— What this task involves —
Put everything in the records below, from the line containing "You are a computer-use" down to the line containing "Action: coord(117,468)", into a JSON list of strings with one string per line and blank lines left out. Include both end lines, and omit the pictures.

— Data entries —

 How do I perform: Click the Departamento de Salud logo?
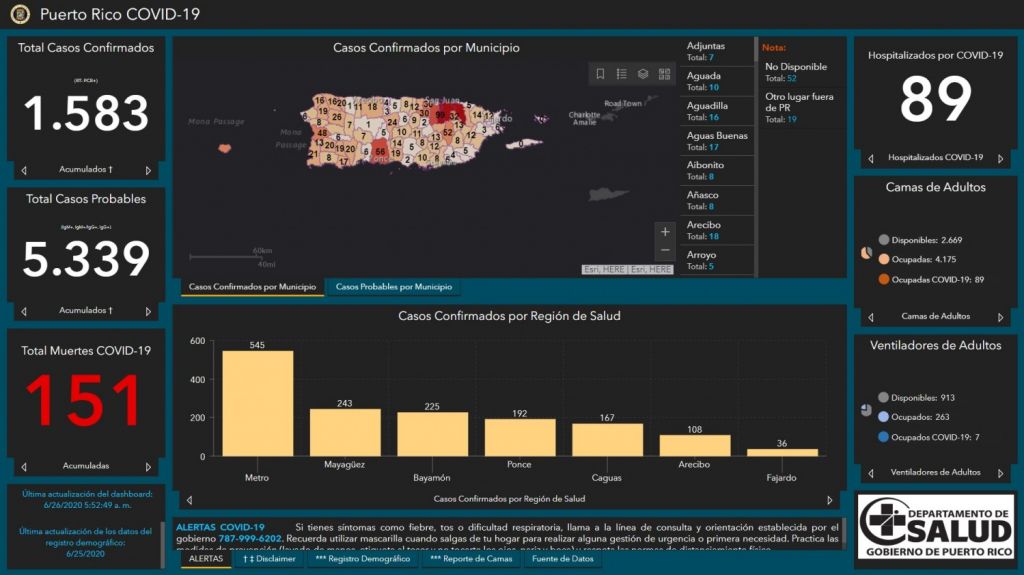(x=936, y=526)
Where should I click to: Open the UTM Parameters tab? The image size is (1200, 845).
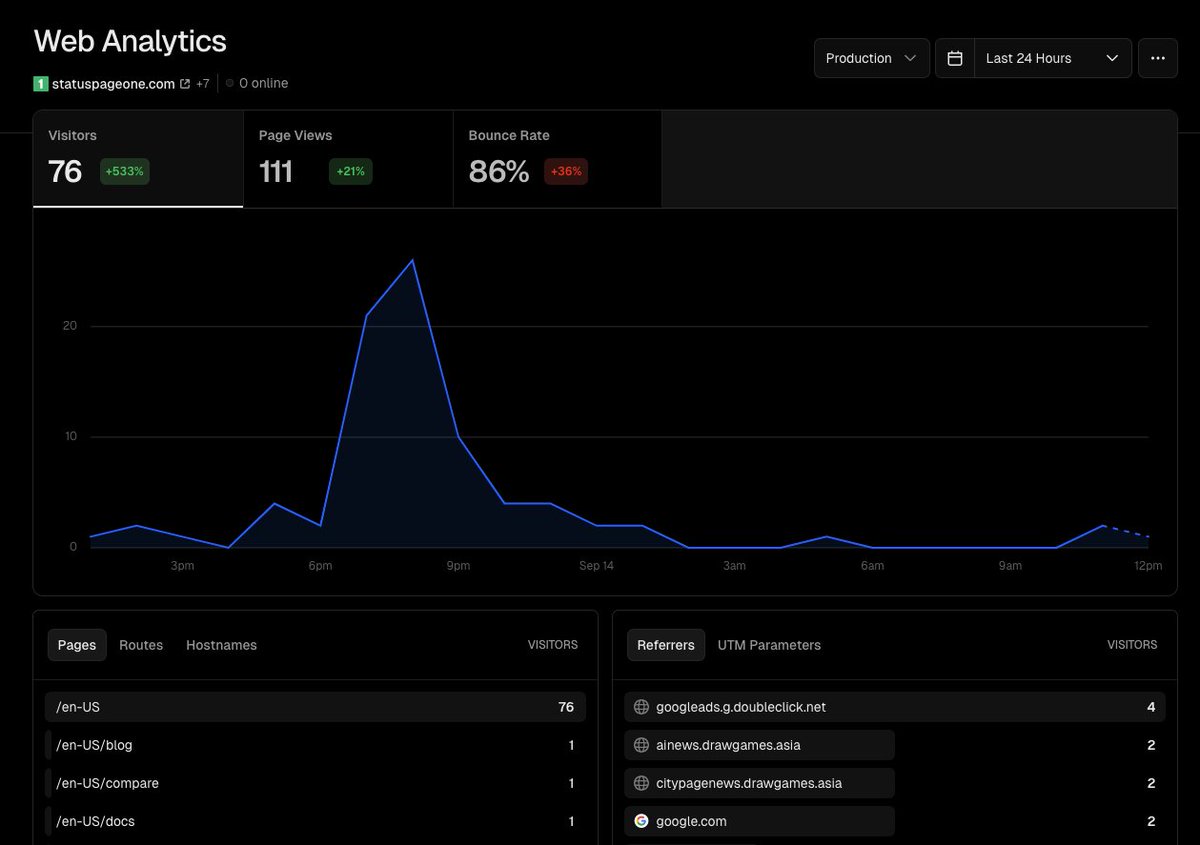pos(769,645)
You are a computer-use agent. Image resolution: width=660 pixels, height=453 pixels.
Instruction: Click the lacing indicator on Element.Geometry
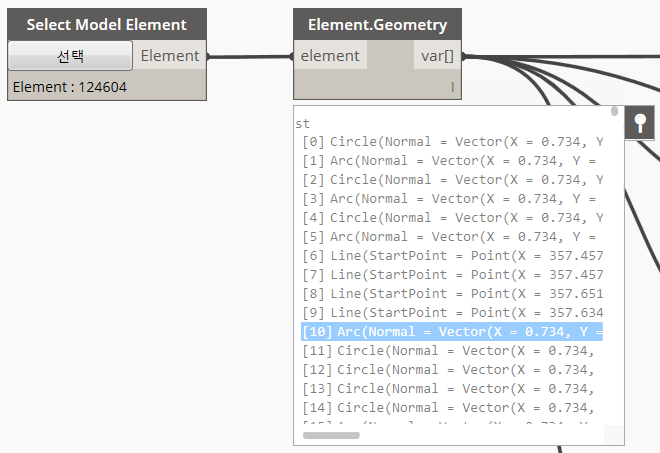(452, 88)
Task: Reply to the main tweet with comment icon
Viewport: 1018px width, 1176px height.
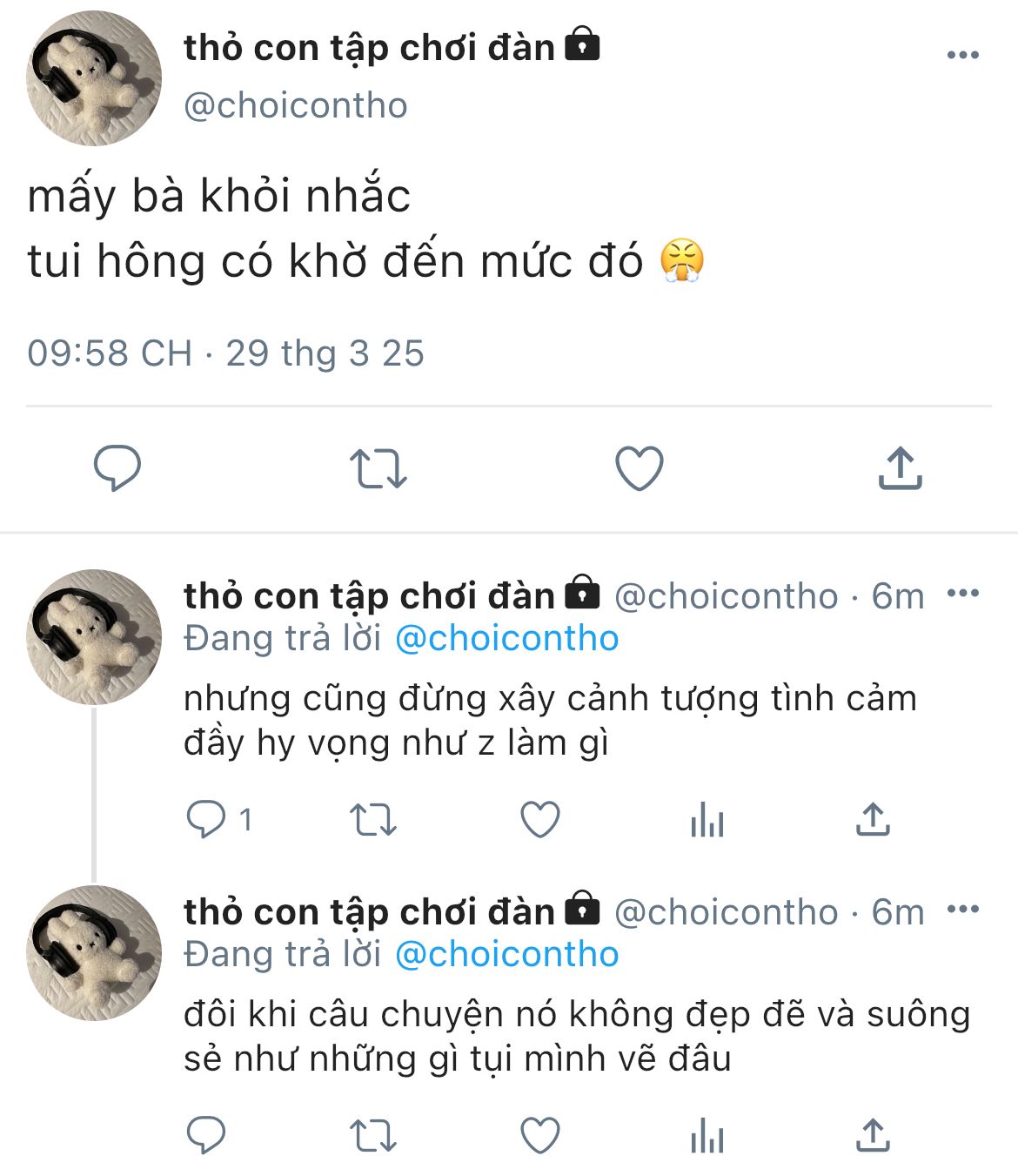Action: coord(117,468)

---

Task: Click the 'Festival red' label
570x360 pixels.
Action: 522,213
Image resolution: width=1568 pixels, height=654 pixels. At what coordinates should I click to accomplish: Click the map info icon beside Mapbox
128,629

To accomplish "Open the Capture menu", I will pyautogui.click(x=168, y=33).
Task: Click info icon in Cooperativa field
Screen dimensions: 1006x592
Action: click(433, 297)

— Final answer —
[
  "You are a computer-use agent. Image resolution: width=660 pixels, height=453 pixels.",
  "Instruction: Click the lacing indicator on Element.Geometry",
  "(452, 88)",
  "Task: Reply to the main tweet with comment icon",
  "Viewport: 1018px width, 1176px height.",
  "Action: coord(117,468)"
]